Mrs. Letice Earwig is quite a different sort of witch — she writes books!. She’s all about appearances as well and quite puffed up about herself. Her best (and most clueless, untrained) student is Annagramma Hawkin.

The apprentices include Dimity Hubbub; Petulia Gristle has a way with pigs (and she’s seeing Davey Lummock and Makky Weaver); Lucy Warbeck; Lulu Darling; and, Gertruder Tiring.

Villagers in the care of witches include:
Mr. Armbinder, Mr. Easy owes the Widow Langley, Mrs. Frumment has a beef with Mr. Plenty, Mistress Fullsome can’t fence that pasture off, Mr. Tissot is about to die, Joe Broomsocket and Shifty Adams own the same cow, Mrs. Carter, Mrs. Stumper loves her pig, Mrs Owslick, Mrs. Obble who is an ignorant peasant, and the Dogelley family who have the right of passage are all Miss Treason’s. Bill Hogparsley and Mrs. Dowser are Nanny Ogg’s responsibility.

On the Chalk
Roland de Chumsfanleigh is the Hero and the Baron‘s son whom Tiffany rescued in Wee Free Men, 1. Aunts Danuta and Araminta are embezzling like mad and determined to order everyone around. Old Robbins is the sleepy night watchman. Mr. Gamely is willing to stable his horse. Lord Diver is a neighbor and has a daughter, Iodine. Abe Swindell is a neighbor of the Achings.

The Wintersmith is the snow elemental who switches with the Summer Lady as the seasons change. Only, the Wintersmith is intrigued, and the Summer Lady is ticked. Anoia is the Goddess of Things That Get Stuck in Drawers.
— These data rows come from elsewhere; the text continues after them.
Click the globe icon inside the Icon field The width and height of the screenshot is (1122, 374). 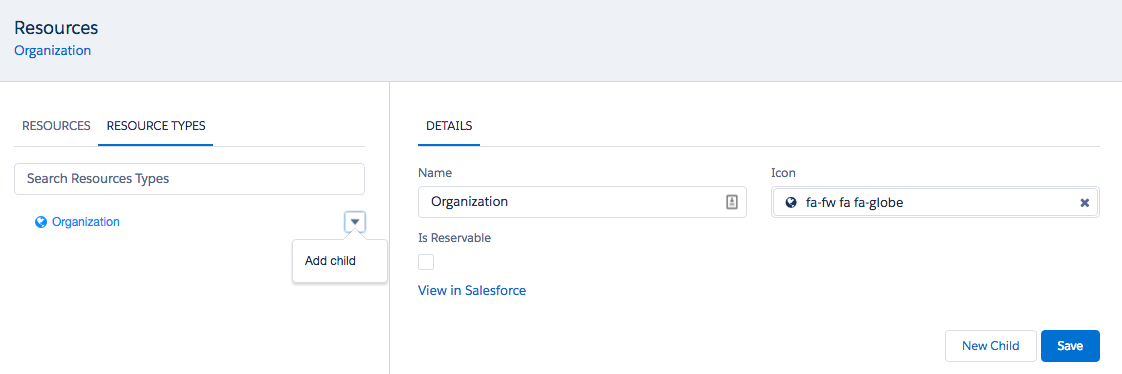coord(791,203)
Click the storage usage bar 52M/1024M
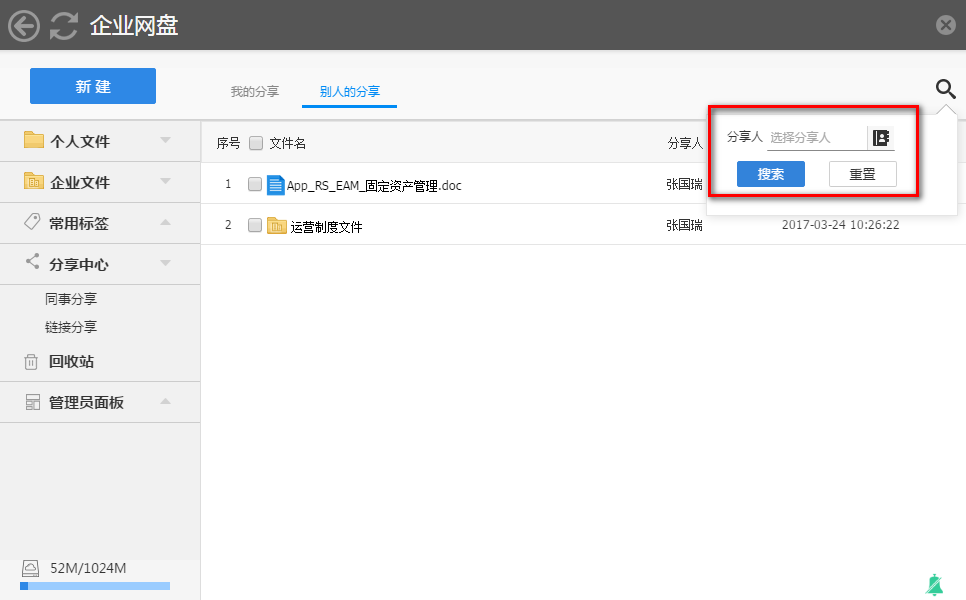The image size is (966, 600). click(95, 586)
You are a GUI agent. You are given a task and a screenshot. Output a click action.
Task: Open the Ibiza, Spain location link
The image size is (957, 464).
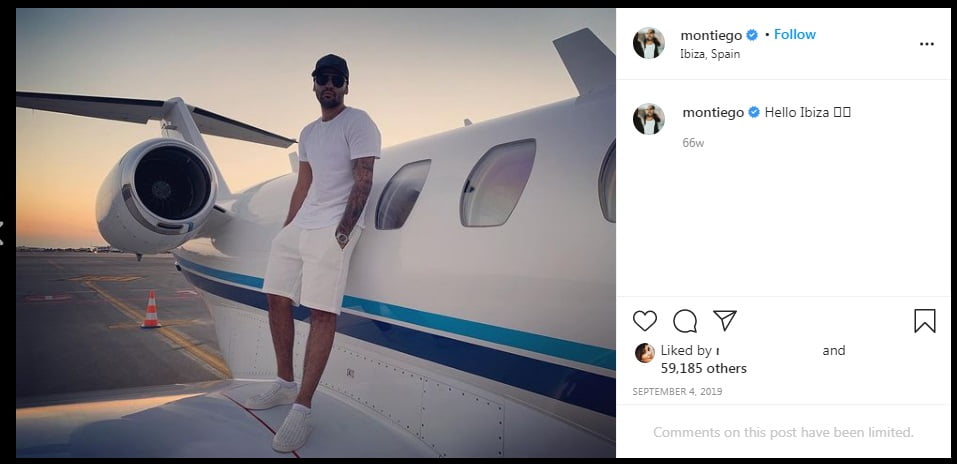pos(710,54)
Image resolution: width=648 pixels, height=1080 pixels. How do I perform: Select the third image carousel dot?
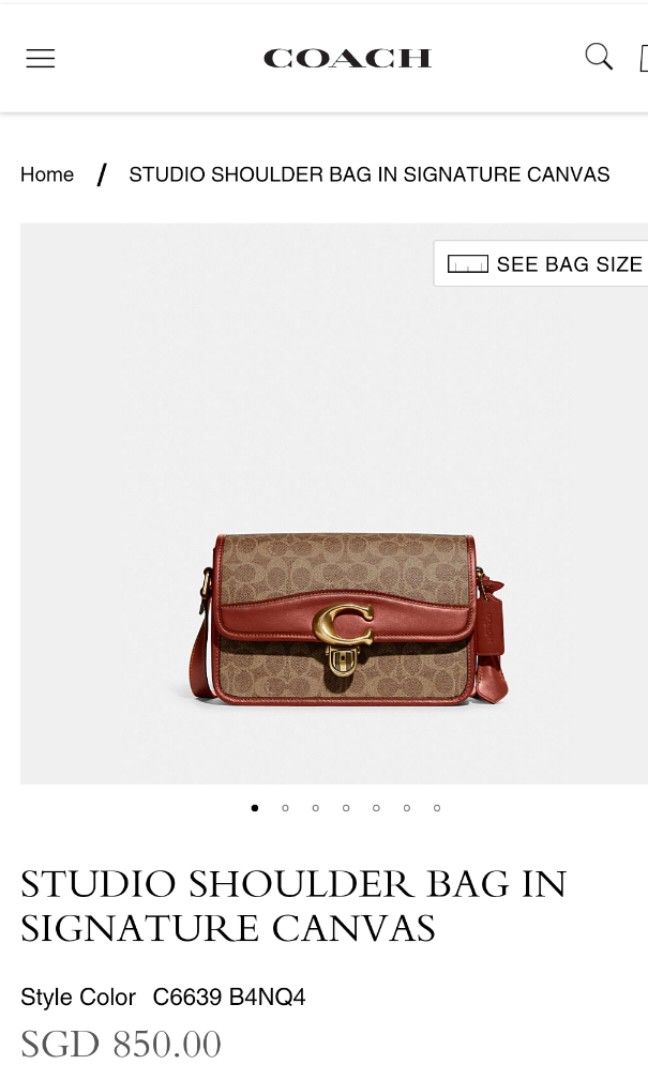coord(315,808)
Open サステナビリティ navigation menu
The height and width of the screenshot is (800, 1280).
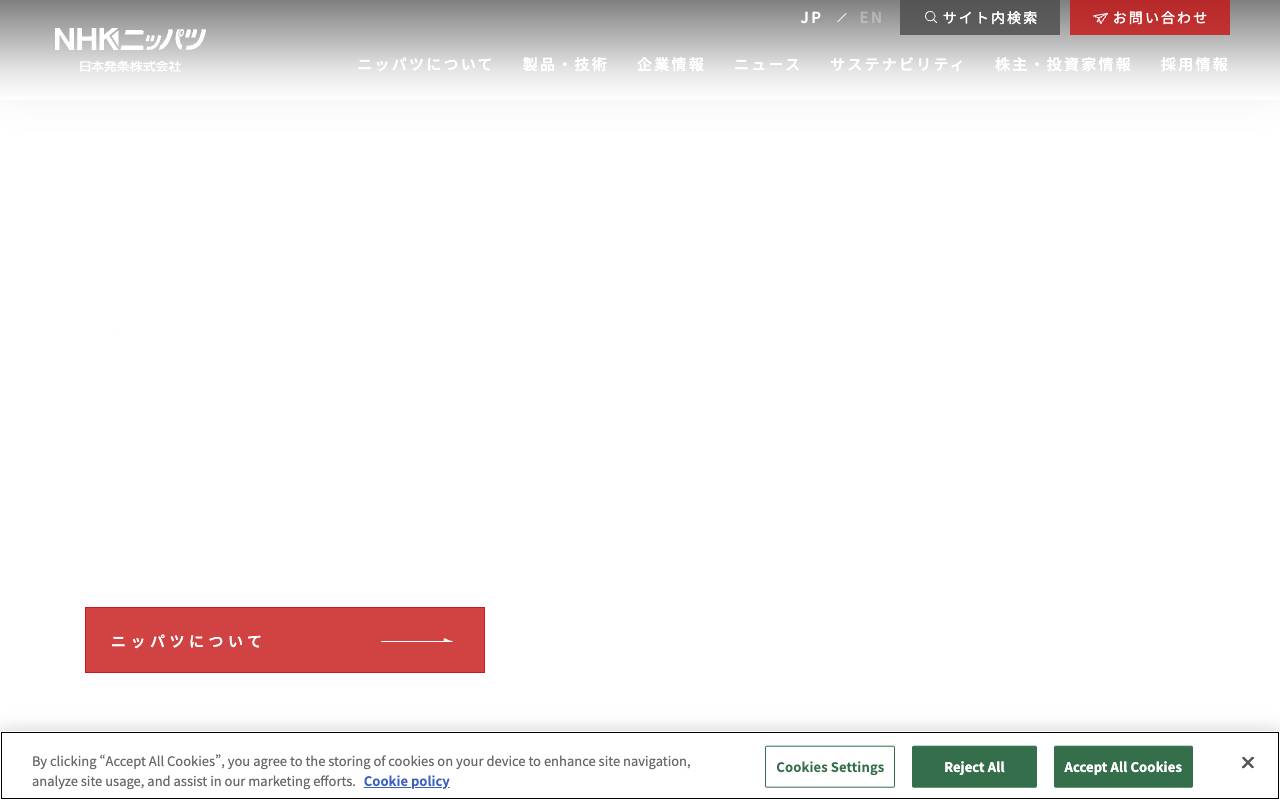897,64
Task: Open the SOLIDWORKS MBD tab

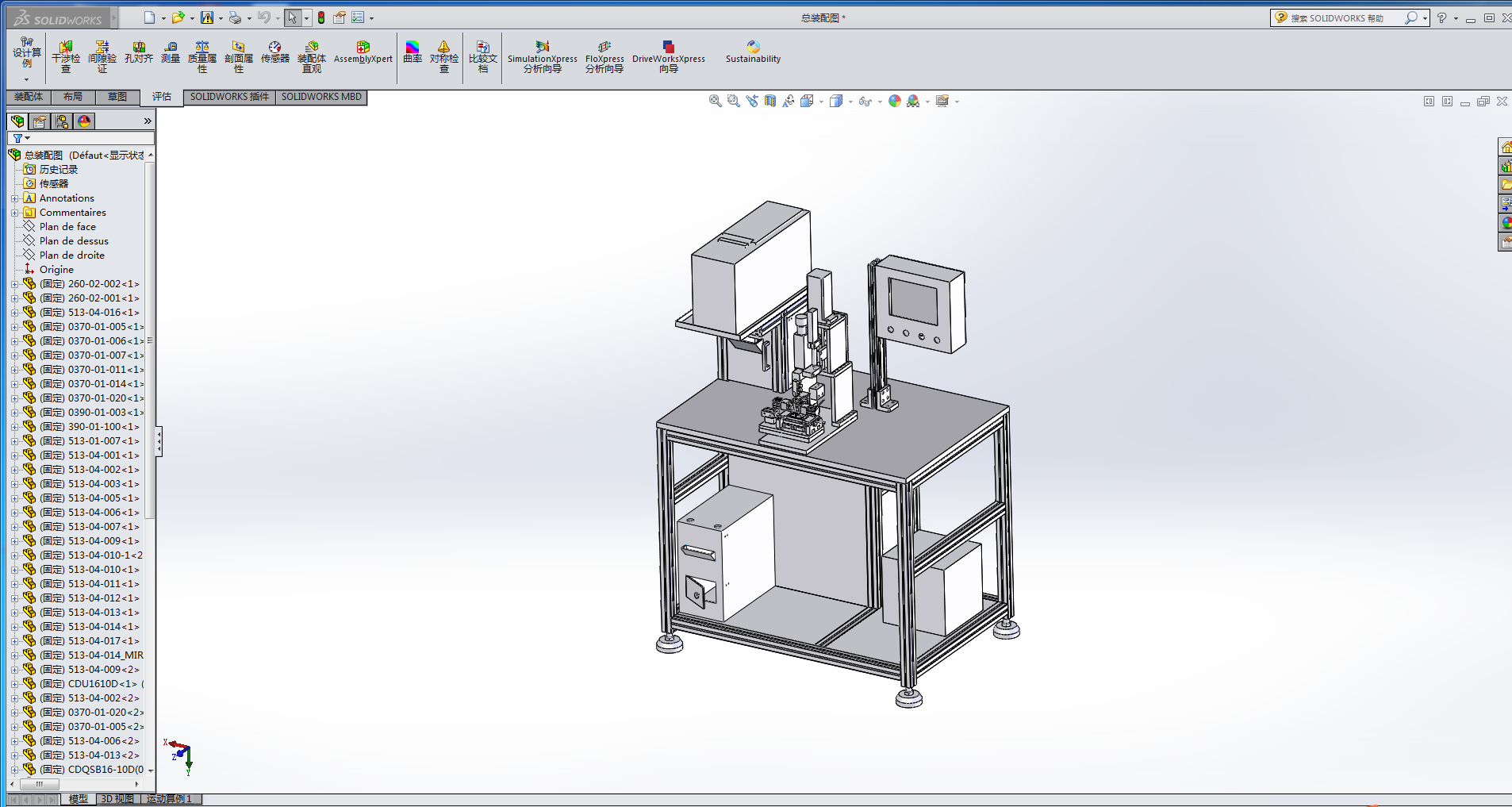Action: 321,97
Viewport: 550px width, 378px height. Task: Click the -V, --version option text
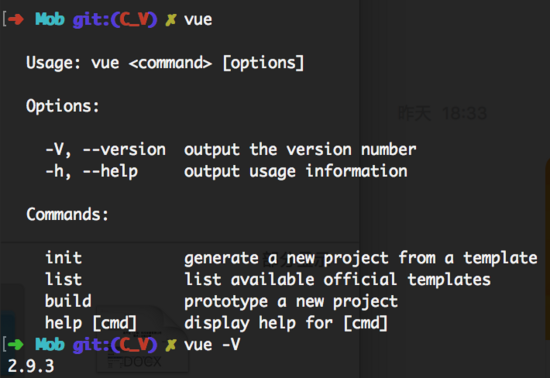pyautogui.click(x=106, y=150)
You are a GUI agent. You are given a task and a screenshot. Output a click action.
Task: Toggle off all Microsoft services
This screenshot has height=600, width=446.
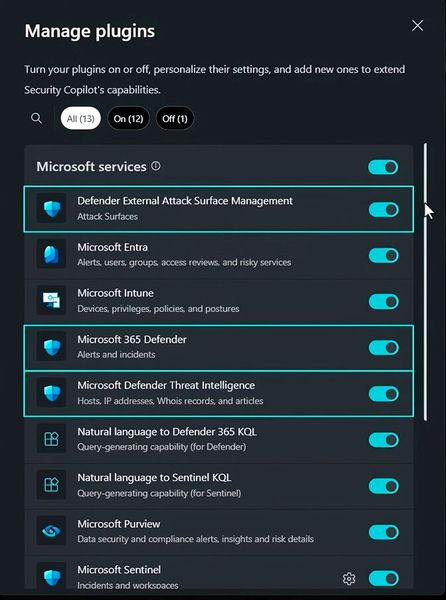383,167
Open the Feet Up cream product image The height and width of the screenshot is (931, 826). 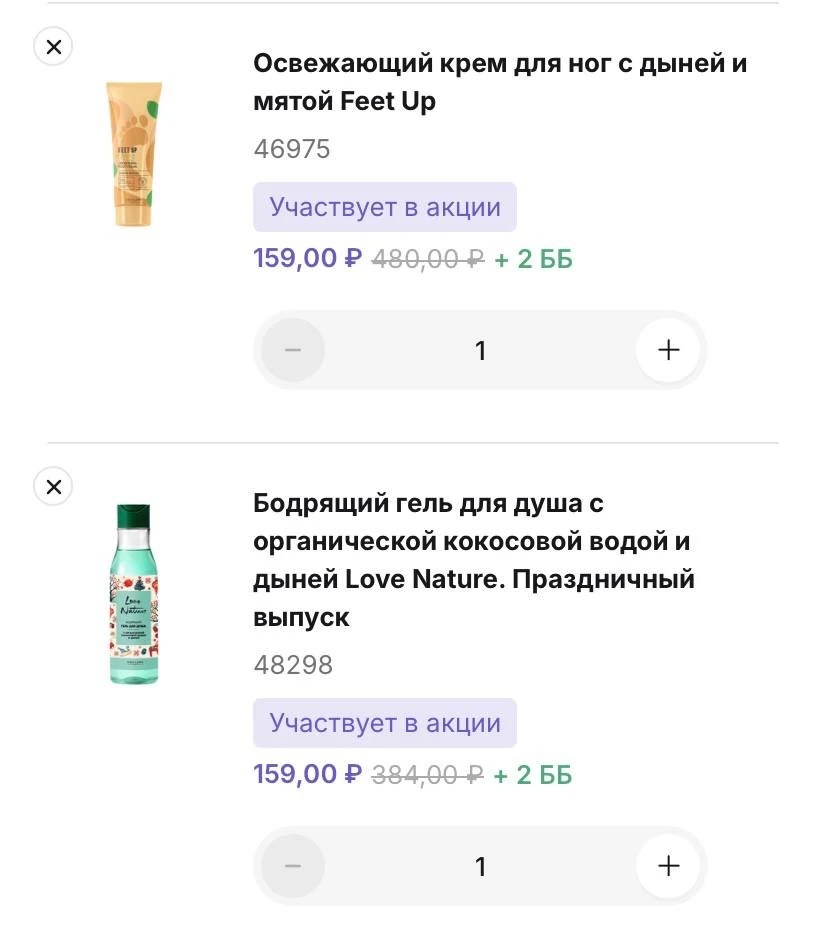[133, 154]

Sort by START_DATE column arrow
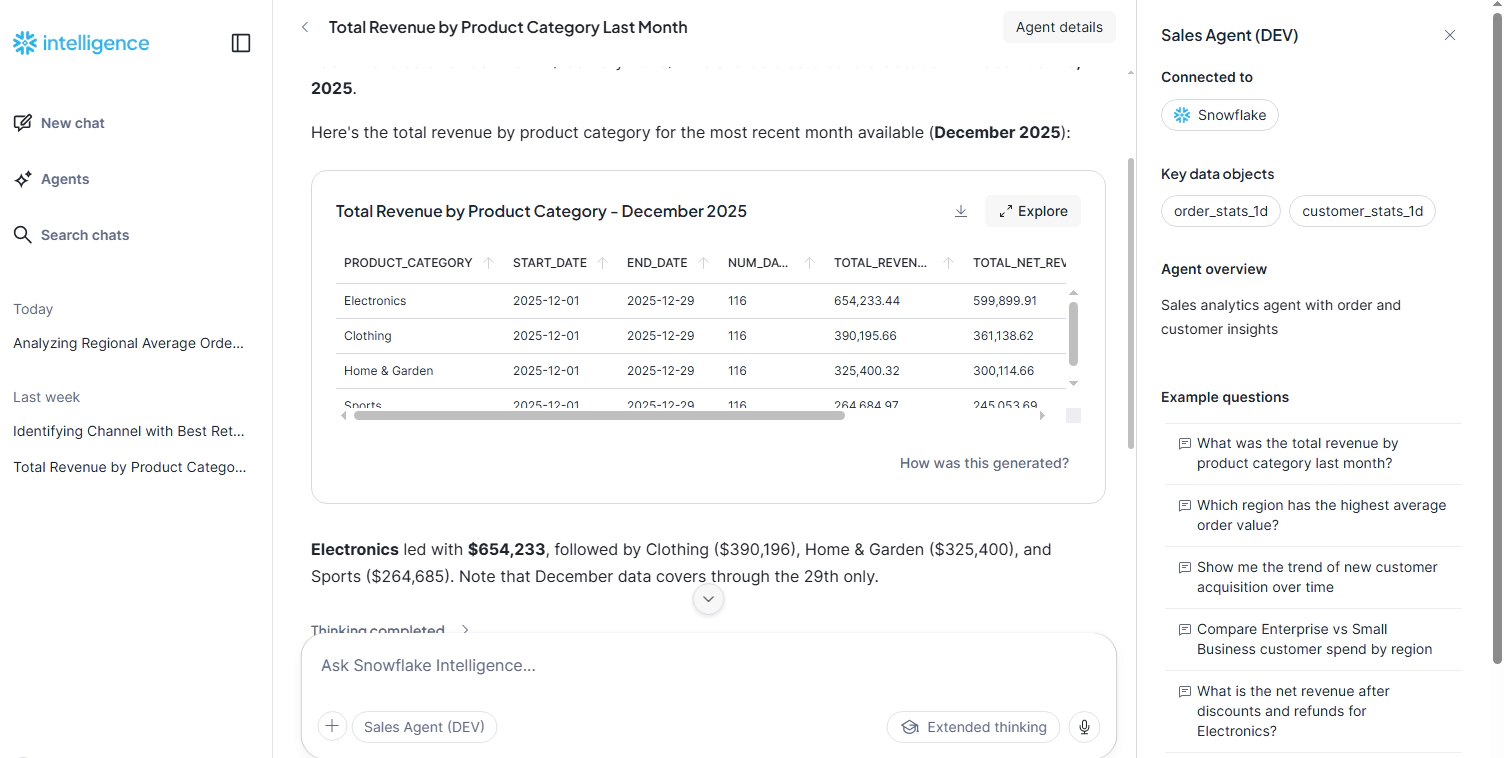tap(603, 263)
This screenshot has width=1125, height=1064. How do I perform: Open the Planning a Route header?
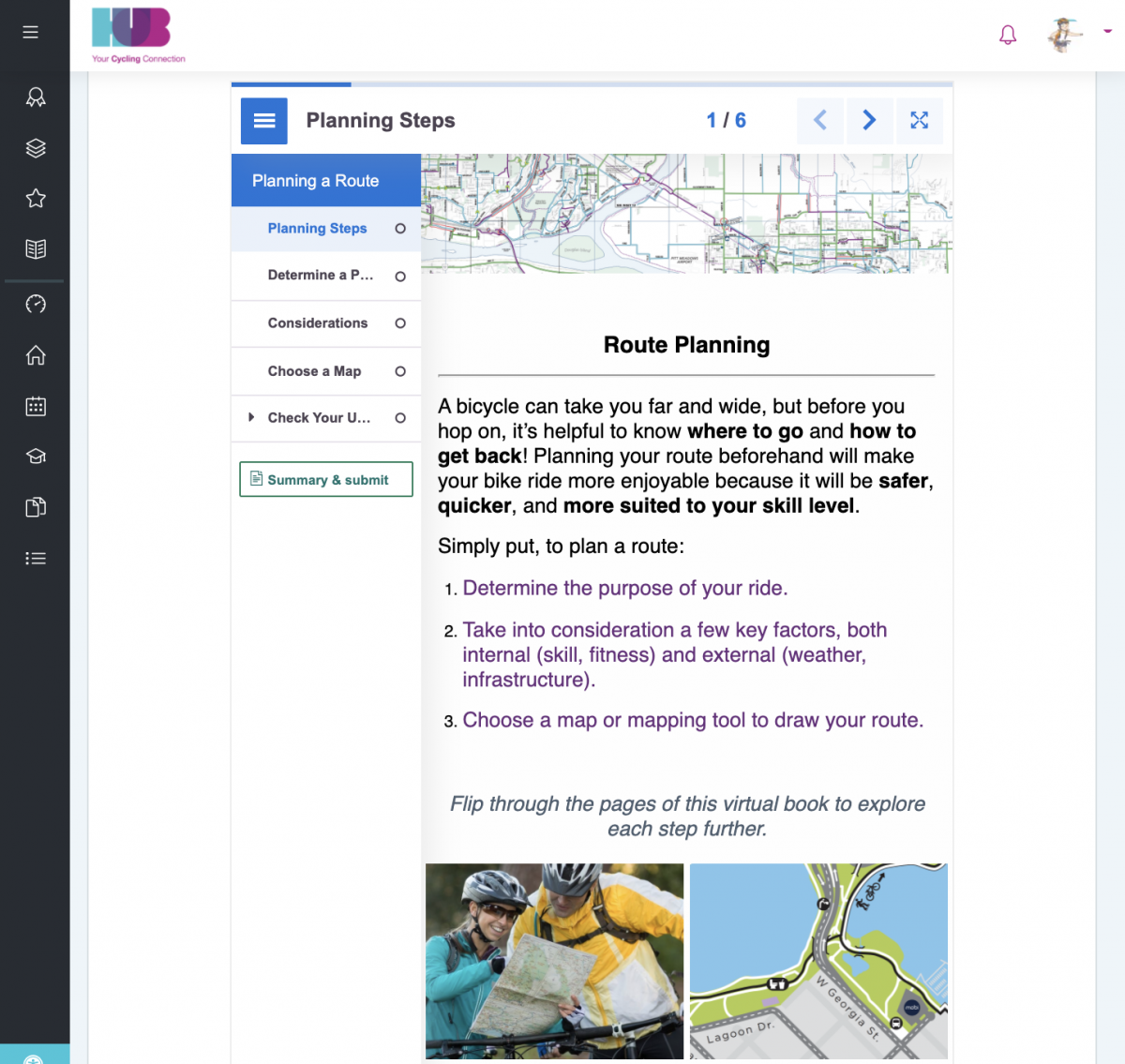(316, 181)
First Sight is seeing what’s really there while Second Thoughts watch the First Thoughts to be sure they’re thinking right. Third Thoughts seemed to think for themselves. The Fool in a Morris dance mostly collects money for beer, but sometimes he whirls off into the dancers, dodging and leaping and twirling. The Magavenatio Obtusis (Witch Hunting for Dumb People) is a book about dealing with witches. A shamble is a witch’s Swiss army knife. An argument is a group of witches.

Don Weizen de Yoyo is an amazing artist and a lousy speller. Zakzak Stronginthearm has a Magical Emporium with a huge assortment of witchy toys. The Jolly Sailor sails in and out again. Marjory J. Boddice is a romance writer who doesn’t know anything. Mr. Fusel Johnson suddenly misses handfuls of white lime powder. Assistant Postmaster Groat loses a bit of his sock sulfur. Miss Dymphnia Stoot, the innkeeper’s daughter, served an odd human. Mrs. Umbridge is witch friendly and has a barn. Bogles eat your memories.

The Cover and Title

The cover is misleading. It’s that white shift Tiffany is wearing. With her long brown hair flowing aorund her shoulders and covering her arms, it looks as though she’s wearing a T-shirt with black sleeves. I do like the big white snowflakes drifting down. I’m not too sure about that purple Feegle in his woolly kilt walking across her overlapped hands. I must confess I was expecting it to be more of a plaid than a solid and for this Pictsie to be friendlier, funnier looking.

The title is a misunderstood and confused elemental, the Wintersmith whose world has been turned upside down.